[Problem to solve]: Each record below is to be output with no change at all.

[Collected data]

########

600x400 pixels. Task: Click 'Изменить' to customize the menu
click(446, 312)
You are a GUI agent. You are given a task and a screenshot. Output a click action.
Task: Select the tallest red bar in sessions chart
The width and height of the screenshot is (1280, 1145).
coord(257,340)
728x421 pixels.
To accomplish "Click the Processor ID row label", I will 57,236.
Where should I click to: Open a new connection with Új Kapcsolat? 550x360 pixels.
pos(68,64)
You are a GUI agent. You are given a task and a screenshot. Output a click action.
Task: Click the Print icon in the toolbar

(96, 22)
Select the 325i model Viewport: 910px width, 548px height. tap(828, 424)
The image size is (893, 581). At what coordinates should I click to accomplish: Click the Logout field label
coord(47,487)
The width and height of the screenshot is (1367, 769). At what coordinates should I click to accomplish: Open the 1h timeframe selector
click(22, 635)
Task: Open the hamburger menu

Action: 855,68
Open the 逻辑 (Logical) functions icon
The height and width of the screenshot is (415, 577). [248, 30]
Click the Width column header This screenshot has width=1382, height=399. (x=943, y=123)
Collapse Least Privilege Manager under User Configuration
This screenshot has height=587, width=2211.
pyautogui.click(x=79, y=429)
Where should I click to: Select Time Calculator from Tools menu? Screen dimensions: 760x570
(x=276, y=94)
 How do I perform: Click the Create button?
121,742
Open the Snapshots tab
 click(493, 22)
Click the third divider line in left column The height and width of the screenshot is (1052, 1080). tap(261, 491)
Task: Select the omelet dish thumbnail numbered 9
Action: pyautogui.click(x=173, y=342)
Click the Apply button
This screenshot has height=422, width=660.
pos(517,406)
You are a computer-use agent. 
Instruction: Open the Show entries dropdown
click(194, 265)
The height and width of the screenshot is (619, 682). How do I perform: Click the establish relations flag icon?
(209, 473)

########

[Your response]:
600x400 pixels. Task: Click 'Изменить' to customize the menu
click(446, 312)
You are a GUI agent. You are given a task and a screenshot. Output a click action.
Task: Select the tallest red bar in sessions chart
The width and height of the screenshot is (1280, 1145).
coord(257,340)
728x421 pixels.
To accomplish "Click the Processor ID row label", I will 57,236.
Where should I click to: Open a new connection with Új Kapcsolat? 550x360 pixels.
pos(68,64)
You are a GUI agent. You are given a task and a screenshot. Output a click action.
Task: Click the Print icon in the toolbar

(96, 22)
Select the 325i model Viewport: 910px width, 548px height. tap(828, 424)
The image size is (893, 581). At what coordinates should I click to accomplish: Click the Logout field label
coord(47,487)
The width and height of the screenshot is (1367, 769). At what coordinates should I click to accomplish: Open the 1h timeframe selector
click(22, 635)
Task: Open the hamburger menu

Action: 855,68
Open the 逻辑 (Logical) functions icon
The height and width of the screenshot is (415, 577). [248, 30]
Click the Width column header This screenshot has width=1382, height=399. (x=943, y=123)
Collapse Least Privilege Manager under User Configuration
This screenshot has height=587, width=2211.
pyautogui.click(x=79, y=429)
Where should I click to: Select Time Calculator from Tools menu? Screen dimensions: 760x570
(x=276, y=94)
 How do I perform: Click the Create button?
121,742
Open the Snapshots tab
 click(493, 22)
Click the third divider line in left column The height and width of the screenshot is (1052, 1080). tap(261, 491)
Task: Select the omelet dish thumbnail numbered 9
Action: pyautogui.click(x=173, y=342)
Click the Apply button
This screenshot has height=422, width=660.
pos(517,406)
You are a computer-use agent. 
Instruction: Open the Show entries dropdown
click(194, 265)
The height and width of the screenshot is (619, 682). How do I perform: Click the establish relations flag icon?
(209, 473)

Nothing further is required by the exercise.